There are hints that indicate there may be reasons a battery could meet the Donut Lab specifications. There are clues that recently discovered solid- or semi-solid-state electrolytes have improved temperature operation and may be clay-like. Sodium-ion offers more safety and higher temperature range and cycle life than lithium. What we do not know is the effect of a new, unknown solid-state electrolyte combined with sodium-ion density. Up until now, high cycle life was achieved with roomy cathode and anode lattice structures that provided plenty of space for ions without straining the lattice. Cycle life, wide temperature operation, and fast charging are not mutually exclusive tradeoffs. We know this from lithium titanate. Lithium titanate produces a cycle life of 30,000, rapid charging, and wide temperature operation. It does not sacrifice charging speed for cycle life or temperature range.

Sodium-ion batteries like Naxtra now achieve 10,000 cycles using layered oxides. Other cycle life limits relate to electrolyte and binder breakdown. If a binder is not needed and the solid-state electrolyte is stable, then cycle life may be high. Brittle ceramic solid-state electrolytes have cracked.
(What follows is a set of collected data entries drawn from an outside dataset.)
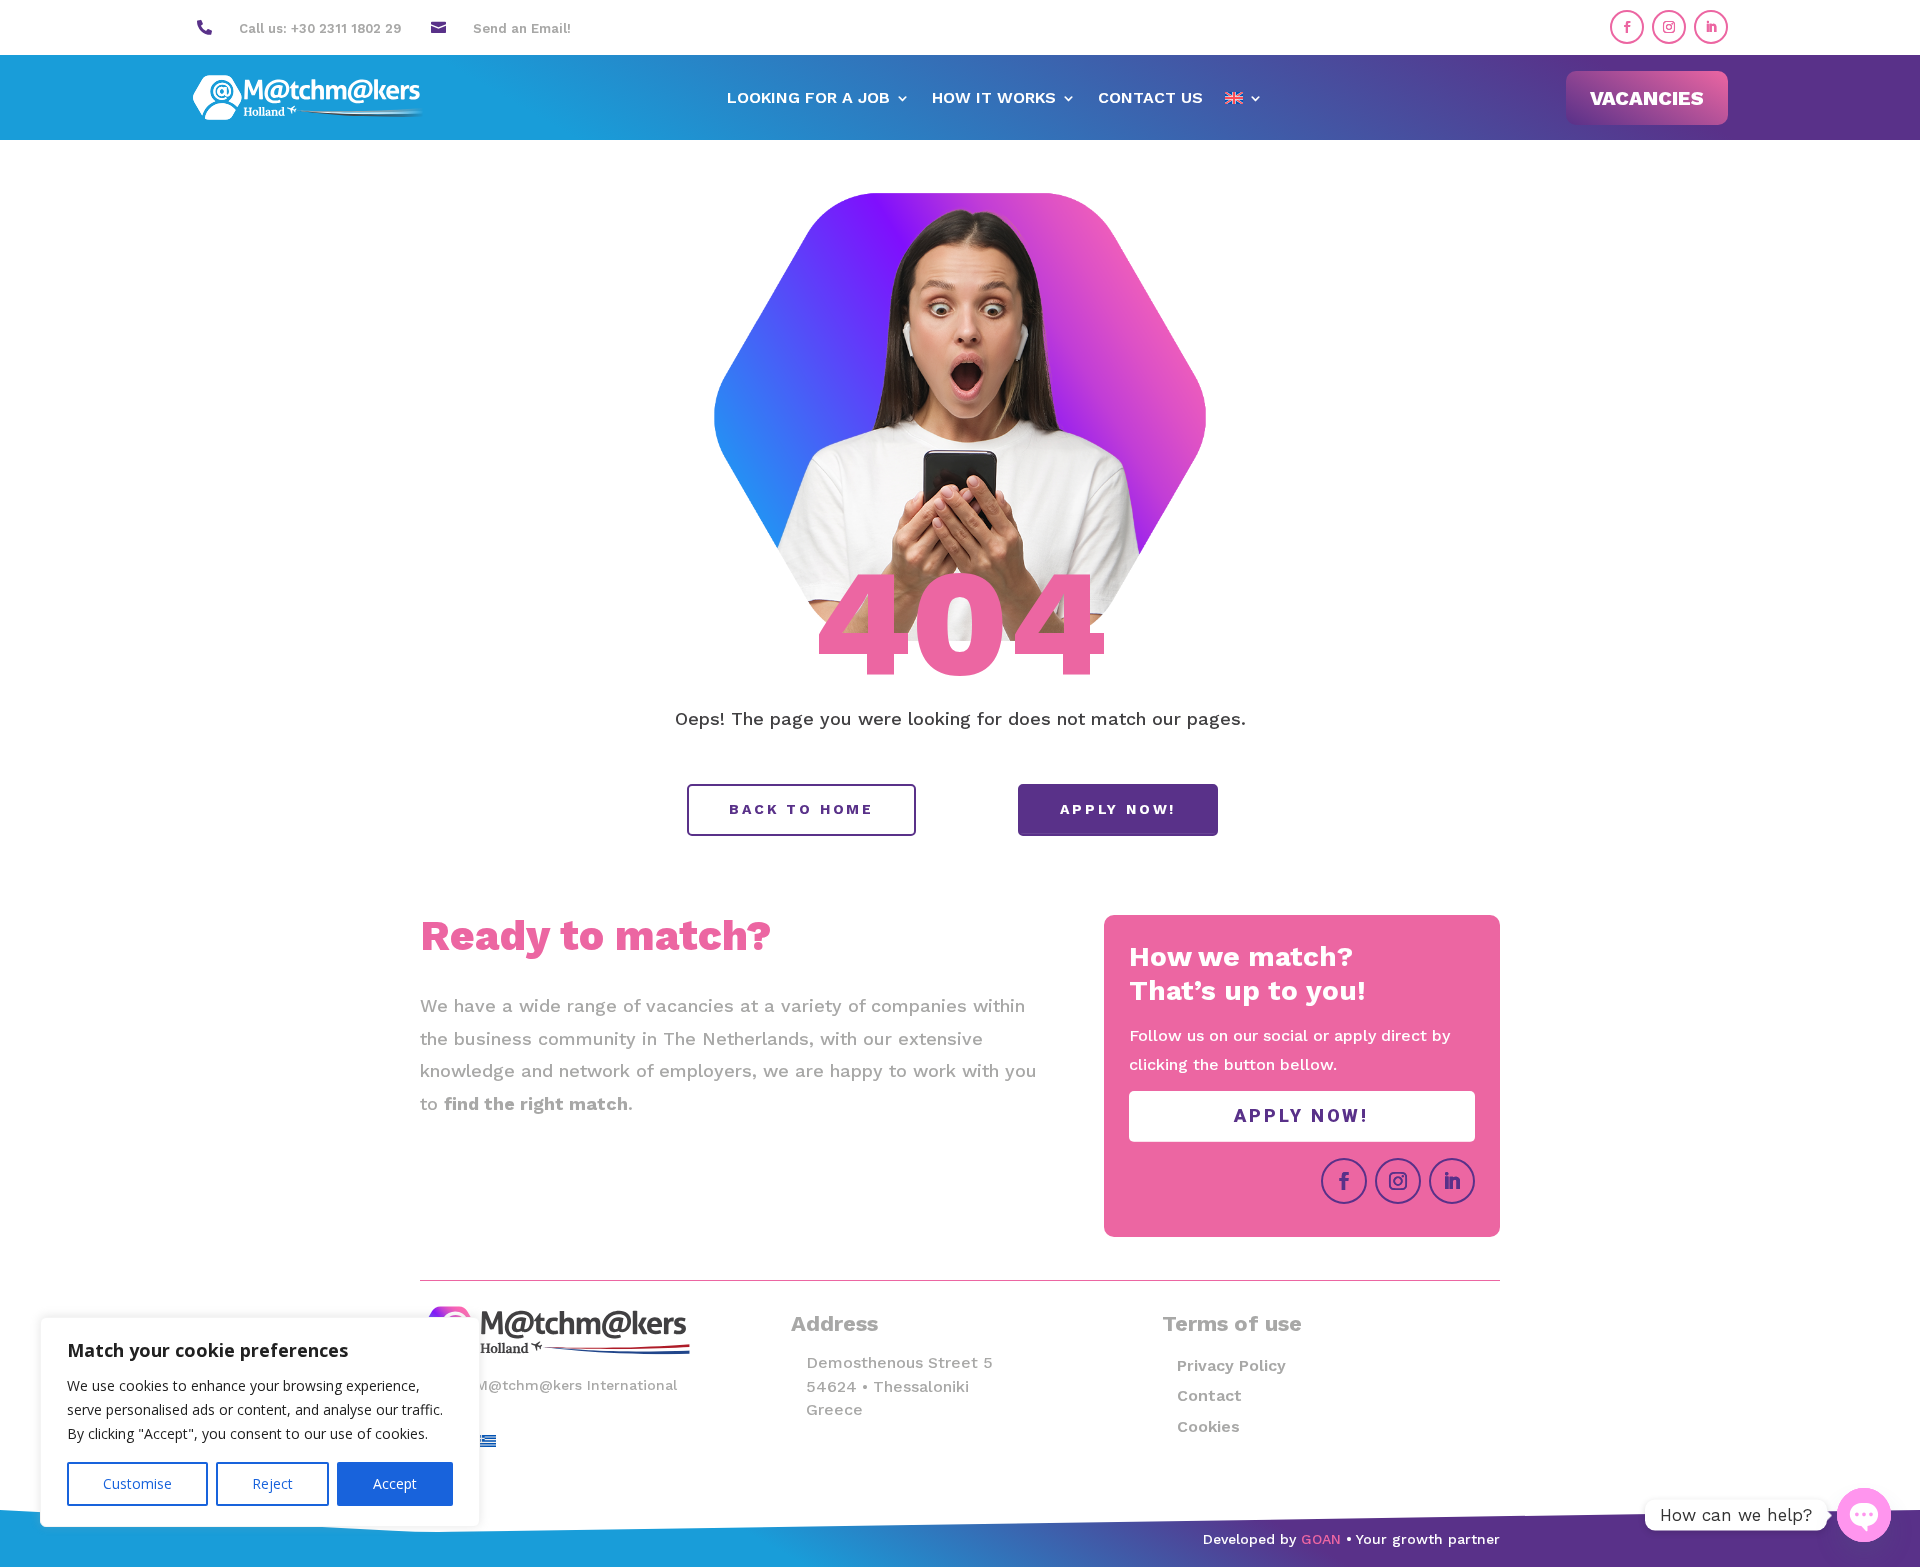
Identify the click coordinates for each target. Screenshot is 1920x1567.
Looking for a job (808, 99)
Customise (137, 1483)
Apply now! (1118, 809)
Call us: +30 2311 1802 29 (320, 28)
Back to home (801, 809)
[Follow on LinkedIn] (1711, 27)
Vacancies (1647, 98)
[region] (260, 1422)
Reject (272, 1483)
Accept (395, 1483)
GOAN (1321, 1539)
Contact (1209, 1395)
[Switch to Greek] (487, 1440)
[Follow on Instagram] (1669, 27)
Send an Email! (522, 28)
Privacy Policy (1231, 1365)
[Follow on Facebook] (1627, 27)
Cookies (1208, 1426)
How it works (994, 99)
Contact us (1150, 99)
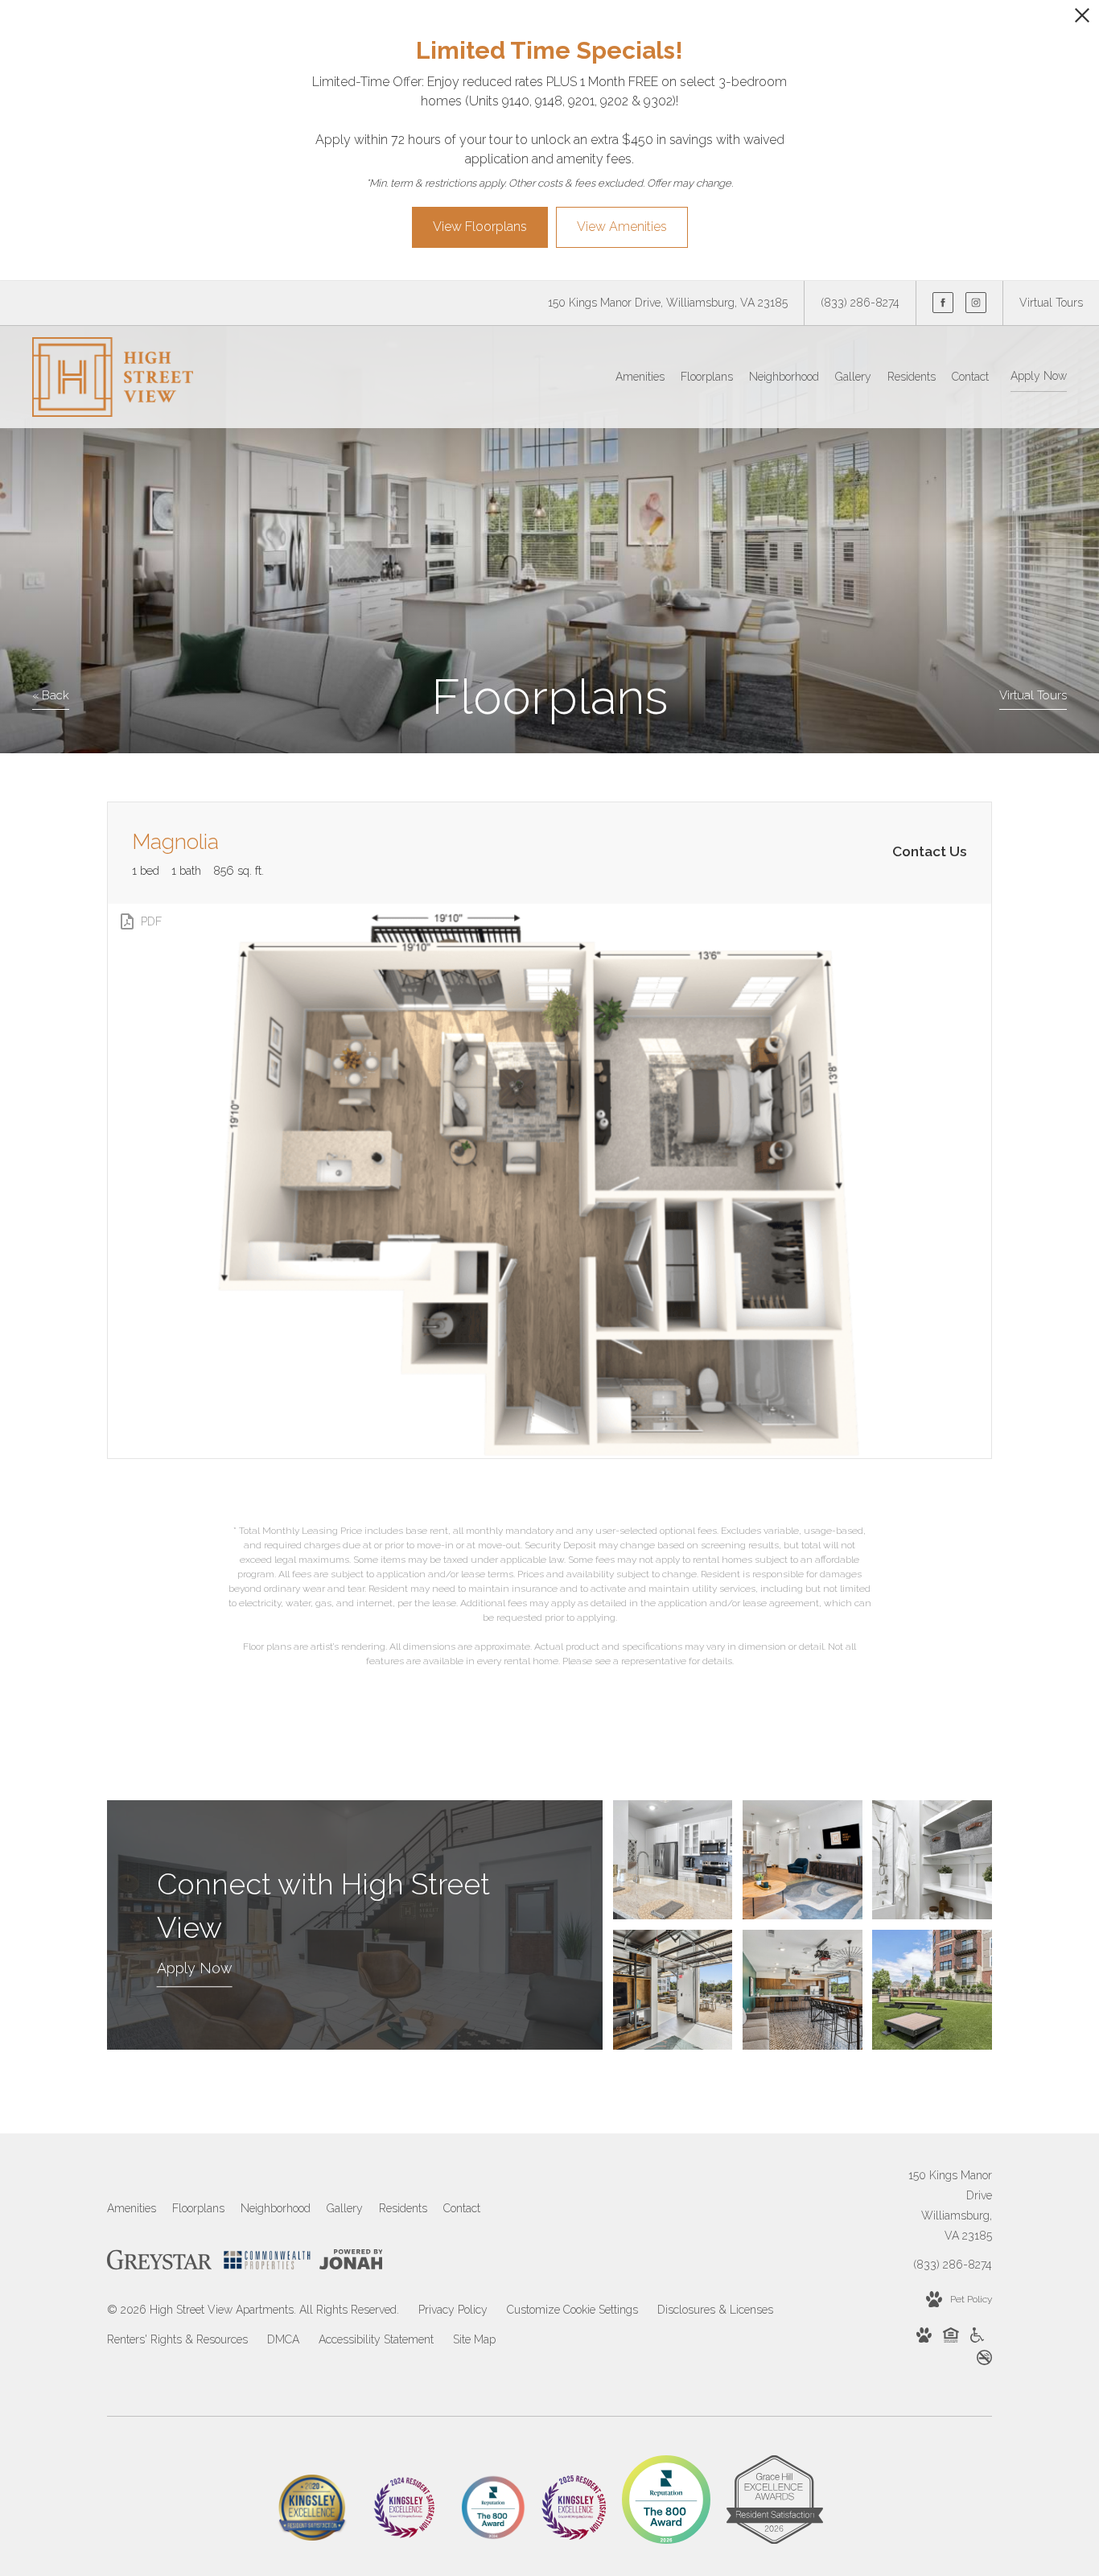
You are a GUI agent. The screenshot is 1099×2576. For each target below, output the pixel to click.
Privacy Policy (453, 2309)
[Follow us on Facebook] (942, 302)
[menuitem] (640, 377)
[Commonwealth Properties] (267, 2263)
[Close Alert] (1082, 19)
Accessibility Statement (376, 2339)
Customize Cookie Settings (572, 2309)
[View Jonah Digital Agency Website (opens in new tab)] (351, 2262)
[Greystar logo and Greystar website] (159, 2263)
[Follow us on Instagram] (975, 302)
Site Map (474, 2339)
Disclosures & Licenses (715, 2309)
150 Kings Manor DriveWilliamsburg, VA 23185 (950, 2206)
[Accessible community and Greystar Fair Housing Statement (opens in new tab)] (977, 2338)
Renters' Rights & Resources (177, 2339)
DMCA (283, 2339)
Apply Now (1039, 375)
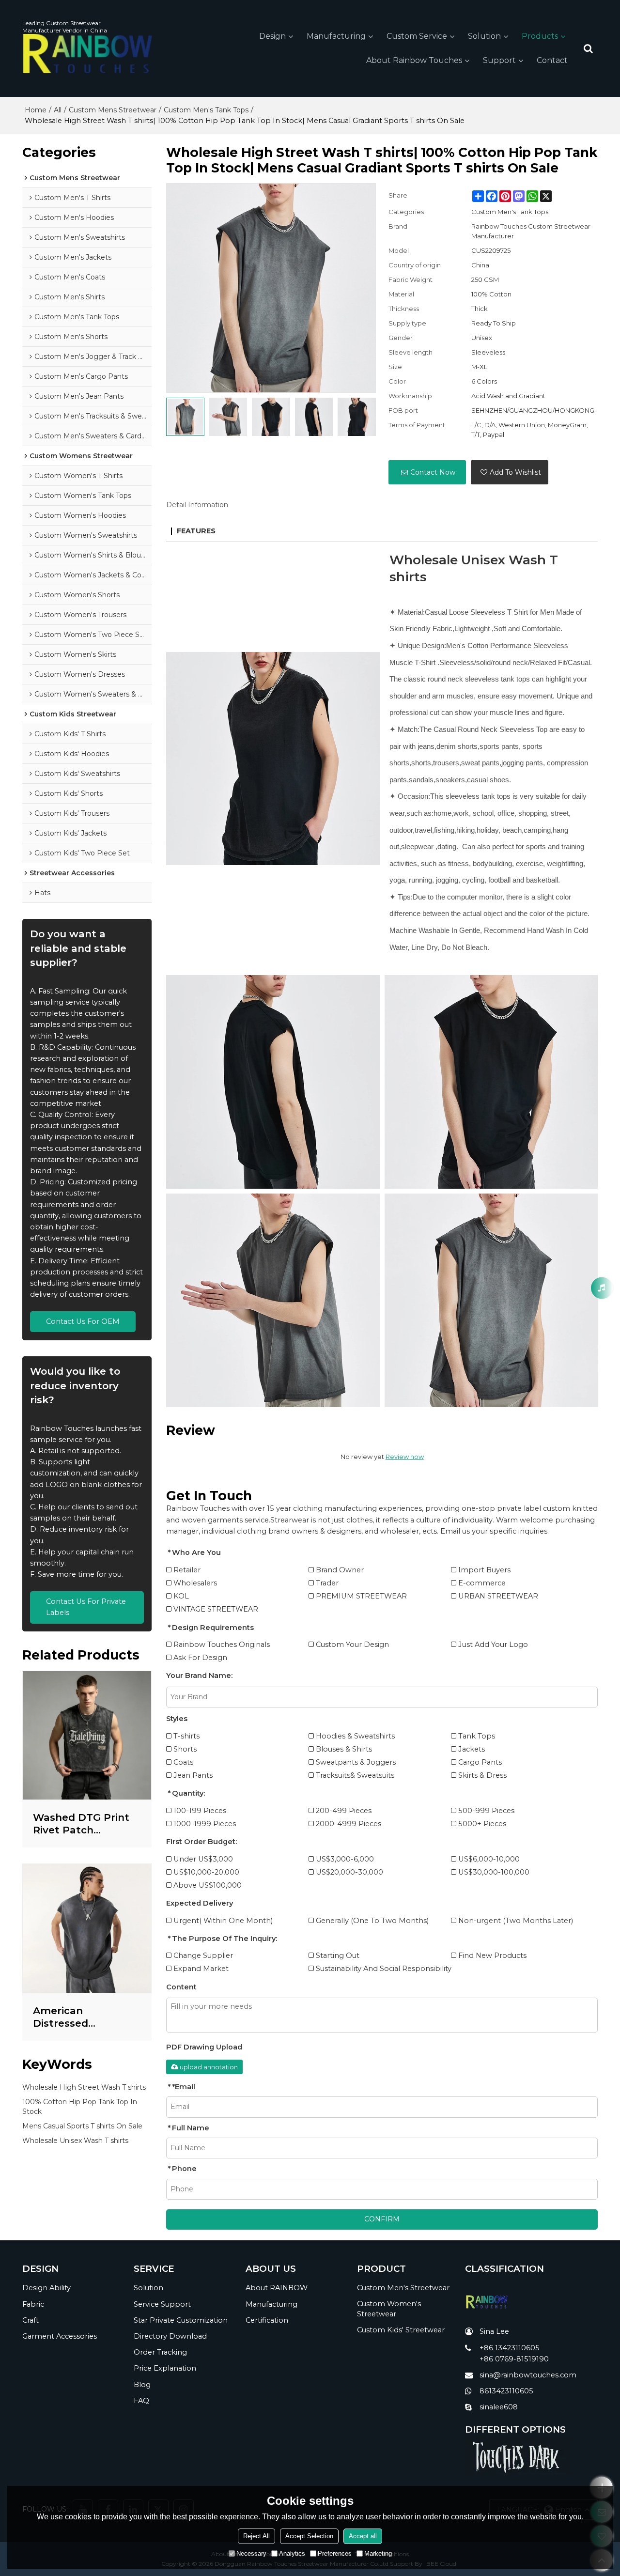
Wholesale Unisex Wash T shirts (75, 2140)
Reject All (256, 2536)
A polymer solid-state electrolyte could bend without failure and glue the parts together. The greatest unsolved riddle is dendrites. Dendrites are fingers of deposited metal that short anode and cathode. Dendrites have been the bane of all batteries thus far, solid state included. Could some new knowledge or technique have found the solution?

Solid-state and semi-solid-state lithium-ion batteries achieve double the energy density of standard lithium-ion batteries. Donut Lab’s battery achieves about double Naxtra’s sodium-ion battery energy density? Why wouldn’t we expect solid state to improve sodium-ion energy density as much as it improves lithium-ion energy density?

Could a combination of an advanced polymer solid-state electrolyte, sodium chemistry, anodeless construction, and cathode material provide a solution to the mystery?